Observe any major metropolitan highway in America during rush hour. I’ve always wondered why they call it “rush hour”, when it appears that no one is moving. A significant increase of fuel consumption results from your car sitting at idle or moving very slowly on the road. Only ten minutes in idle costs you about 0.026 gallons of gasoline, which adds up to 9.5 ounces of carbon dioxide (and about 5 to 10 cents in fuel). A five-mile drive results in more gas usage if it takes a half hour during rush hour, versus if you can shorten your commute by always avoiding rush hour. Even if you drive only ten miles round-trip to work every day, that’s still a lot of exhaust for our earth to continue to choke on. 9.5 ounces of carbon dioxide might not sound like much, but if you’re doing it every day, year after year and the average person only idles for 20 minutes a day (10 minutes each way) and there are, say 100,000 cars on the road in your local city during rush hour, it all adds up.
If you live within five miles of where you work, consider yourself fortunate, since many drive up to an hour or more. But even if you did work that close to work, think about the impact this has to the environment. Multiply this by the millions of people who commute every day, and the number is very staggering.
So, what if we eliminated that work commute completely?
Work From Home
There are many benefits with working from home. Not only will you save money on fuel consumption (burning a gallon of gasoline produces about 11kg of carbon dioxide), thus helping the earth to breathe a little easier, you also can save on other work-related expenses as well: professional attire, day care and pet sitting costs, lunch money, and so on. Let’s not forget how much less stress and how much more personal time you will recover from your life that would have been wasted on the road. Imagine what you could do with an extra hour a day.
Granted, you may need to jump through some hoops or put a little effort into it or learn a new skill, to get to the point where you are working from home… but it can be done. And when you can finally arrange it, your life will change.

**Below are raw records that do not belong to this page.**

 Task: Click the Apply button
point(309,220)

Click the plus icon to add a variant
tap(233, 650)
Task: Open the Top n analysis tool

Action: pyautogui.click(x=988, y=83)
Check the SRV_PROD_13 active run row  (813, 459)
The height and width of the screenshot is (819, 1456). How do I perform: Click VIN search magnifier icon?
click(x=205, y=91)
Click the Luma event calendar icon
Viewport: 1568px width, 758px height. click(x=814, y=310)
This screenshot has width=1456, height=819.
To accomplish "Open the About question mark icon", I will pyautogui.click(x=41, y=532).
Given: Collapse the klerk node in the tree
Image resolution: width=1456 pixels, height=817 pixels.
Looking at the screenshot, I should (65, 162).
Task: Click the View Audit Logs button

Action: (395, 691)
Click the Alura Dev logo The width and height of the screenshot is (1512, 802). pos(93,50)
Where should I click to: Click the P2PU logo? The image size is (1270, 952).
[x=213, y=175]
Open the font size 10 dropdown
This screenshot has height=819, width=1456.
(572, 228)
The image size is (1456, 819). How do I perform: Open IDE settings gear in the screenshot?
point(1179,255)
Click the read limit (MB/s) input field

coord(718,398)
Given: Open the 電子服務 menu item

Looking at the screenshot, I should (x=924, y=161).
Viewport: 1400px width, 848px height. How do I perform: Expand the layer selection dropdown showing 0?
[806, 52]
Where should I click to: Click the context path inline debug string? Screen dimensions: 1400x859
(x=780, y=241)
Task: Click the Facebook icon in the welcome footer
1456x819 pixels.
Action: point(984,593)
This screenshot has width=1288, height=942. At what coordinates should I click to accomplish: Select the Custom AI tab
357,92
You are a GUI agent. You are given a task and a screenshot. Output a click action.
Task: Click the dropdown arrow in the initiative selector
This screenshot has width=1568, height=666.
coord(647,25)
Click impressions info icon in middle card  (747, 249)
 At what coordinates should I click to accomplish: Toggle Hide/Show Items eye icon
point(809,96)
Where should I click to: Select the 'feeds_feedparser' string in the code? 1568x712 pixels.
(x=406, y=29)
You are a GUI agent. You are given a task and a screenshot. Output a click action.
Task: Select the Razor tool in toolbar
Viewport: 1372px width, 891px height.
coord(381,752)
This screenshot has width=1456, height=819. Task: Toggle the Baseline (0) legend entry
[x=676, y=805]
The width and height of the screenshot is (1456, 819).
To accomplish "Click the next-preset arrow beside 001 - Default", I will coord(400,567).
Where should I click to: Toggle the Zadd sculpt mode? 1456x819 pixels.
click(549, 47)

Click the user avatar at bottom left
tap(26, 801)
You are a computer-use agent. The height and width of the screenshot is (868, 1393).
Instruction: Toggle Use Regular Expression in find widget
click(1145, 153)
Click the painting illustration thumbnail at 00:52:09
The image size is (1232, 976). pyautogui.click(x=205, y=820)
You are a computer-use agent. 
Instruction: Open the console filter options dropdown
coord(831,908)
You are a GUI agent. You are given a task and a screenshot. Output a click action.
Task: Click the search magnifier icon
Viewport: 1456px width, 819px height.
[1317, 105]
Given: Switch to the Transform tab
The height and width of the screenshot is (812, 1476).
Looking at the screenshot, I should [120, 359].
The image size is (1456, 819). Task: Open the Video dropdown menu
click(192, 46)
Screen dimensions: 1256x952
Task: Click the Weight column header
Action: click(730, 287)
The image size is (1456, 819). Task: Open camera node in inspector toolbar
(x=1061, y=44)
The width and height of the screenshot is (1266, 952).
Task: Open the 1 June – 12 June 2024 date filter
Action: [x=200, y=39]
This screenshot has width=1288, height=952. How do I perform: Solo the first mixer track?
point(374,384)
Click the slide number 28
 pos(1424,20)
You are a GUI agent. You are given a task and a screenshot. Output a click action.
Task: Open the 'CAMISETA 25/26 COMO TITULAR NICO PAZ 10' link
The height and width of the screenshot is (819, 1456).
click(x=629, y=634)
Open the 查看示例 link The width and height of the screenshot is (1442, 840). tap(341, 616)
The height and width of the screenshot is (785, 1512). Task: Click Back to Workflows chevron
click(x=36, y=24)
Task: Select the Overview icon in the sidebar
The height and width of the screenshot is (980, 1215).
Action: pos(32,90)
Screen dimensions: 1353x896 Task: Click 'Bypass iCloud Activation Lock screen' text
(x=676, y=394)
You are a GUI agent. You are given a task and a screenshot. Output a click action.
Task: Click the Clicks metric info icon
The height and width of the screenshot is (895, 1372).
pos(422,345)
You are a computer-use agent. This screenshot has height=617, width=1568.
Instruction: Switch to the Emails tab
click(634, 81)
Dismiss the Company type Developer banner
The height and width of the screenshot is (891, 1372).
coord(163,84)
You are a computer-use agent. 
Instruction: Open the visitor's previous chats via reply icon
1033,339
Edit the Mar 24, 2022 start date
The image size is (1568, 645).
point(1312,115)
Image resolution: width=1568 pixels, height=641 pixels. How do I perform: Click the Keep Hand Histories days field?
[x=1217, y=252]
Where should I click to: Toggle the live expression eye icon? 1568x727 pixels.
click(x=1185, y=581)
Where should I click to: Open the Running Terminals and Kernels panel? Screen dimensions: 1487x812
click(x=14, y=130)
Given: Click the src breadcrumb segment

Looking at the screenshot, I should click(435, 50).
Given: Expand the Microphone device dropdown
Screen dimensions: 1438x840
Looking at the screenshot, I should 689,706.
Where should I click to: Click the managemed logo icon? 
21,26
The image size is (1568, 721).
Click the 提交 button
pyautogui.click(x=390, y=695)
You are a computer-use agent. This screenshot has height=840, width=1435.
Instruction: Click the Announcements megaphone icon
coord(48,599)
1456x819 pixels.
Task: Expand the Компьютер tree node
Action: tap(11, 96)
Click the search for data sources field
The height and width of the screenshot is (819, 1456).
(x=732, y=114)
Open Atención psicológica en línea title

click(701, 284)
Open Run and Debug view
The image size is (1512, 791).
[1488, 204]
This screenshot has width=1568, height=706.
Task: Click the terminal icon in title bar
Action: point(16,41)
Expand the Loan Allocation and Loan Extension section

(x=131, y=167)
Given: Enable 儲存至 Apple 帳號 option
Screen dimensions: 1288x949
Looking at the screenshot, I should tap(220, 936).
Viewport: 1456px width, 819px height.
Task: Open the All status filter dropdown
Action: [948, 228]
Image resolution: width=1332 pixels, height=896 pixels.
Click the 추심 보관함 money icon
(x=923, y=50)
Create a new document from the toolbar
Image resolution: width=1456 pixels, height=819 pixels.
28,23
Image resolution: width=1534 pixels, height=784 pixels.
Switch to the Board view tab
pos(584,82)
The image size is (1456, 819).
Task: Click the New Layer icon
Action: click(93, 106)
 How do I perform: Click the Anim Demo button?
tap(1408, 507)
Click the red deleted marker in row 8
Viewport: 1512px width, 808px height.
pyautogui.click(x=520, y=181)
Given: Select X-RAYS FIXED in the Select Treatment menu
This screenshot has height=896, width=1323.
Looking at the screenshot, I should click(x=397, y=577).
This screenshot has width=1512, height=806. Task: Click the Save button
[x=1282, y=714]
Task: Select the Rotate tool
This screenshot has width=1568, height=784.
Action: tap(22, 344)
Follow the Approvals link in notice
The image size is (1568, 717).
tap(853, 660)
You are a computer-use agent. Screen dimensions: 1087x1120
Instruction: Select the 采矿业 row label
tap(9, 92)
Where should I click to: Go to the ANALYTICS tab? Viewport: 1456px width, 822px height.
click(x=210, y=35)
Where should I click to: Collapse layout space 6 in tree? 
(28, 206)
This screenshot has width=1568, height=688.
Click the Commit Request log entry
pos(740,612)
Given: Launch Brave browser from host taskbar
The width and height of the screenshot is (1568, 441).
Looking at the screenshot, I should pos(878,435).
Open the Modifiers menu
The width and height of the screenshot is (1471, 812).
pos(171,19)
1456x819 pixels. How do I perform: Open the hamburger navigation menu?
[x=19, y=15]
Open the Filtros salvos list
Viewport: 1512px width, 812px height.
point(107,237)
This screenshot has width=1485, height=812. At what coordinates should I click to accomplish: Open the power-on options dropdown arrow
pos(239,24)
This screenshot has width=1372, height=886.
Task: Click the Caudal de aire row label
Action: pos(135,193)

The World-Friendly Wide Web
With the internet at our disposal, we can learn to sell downloadable products (read: no shipping costs or impact to the earth) online, create websites or blogs that enable us to make our income on advertising, sell stuff on eBay, or start some sort of full-fledged online business (such as the next Google). Another option is day trading.
A Greener Wall St.
Why not try your hand at day trading? You can trade like the big dogs on Wall St. while sitting at home in your underwear. Get the proper education and trading stocks or on the foreign exchange (get started with this Forex broker comparison) can be a very lucrative business. In fact, if you get into trading the forex, your schedule opens up even more, since you can choose to work (or not) just about anytime, since the market is open 24 hours a day, almost six solid days a week.
The advent of the internet opens incredible possibilities to someone willing to make sacrifices for the environment. Of course, get to the point where you’re working from home, and it really won’t feel like much of a sacrifice at all!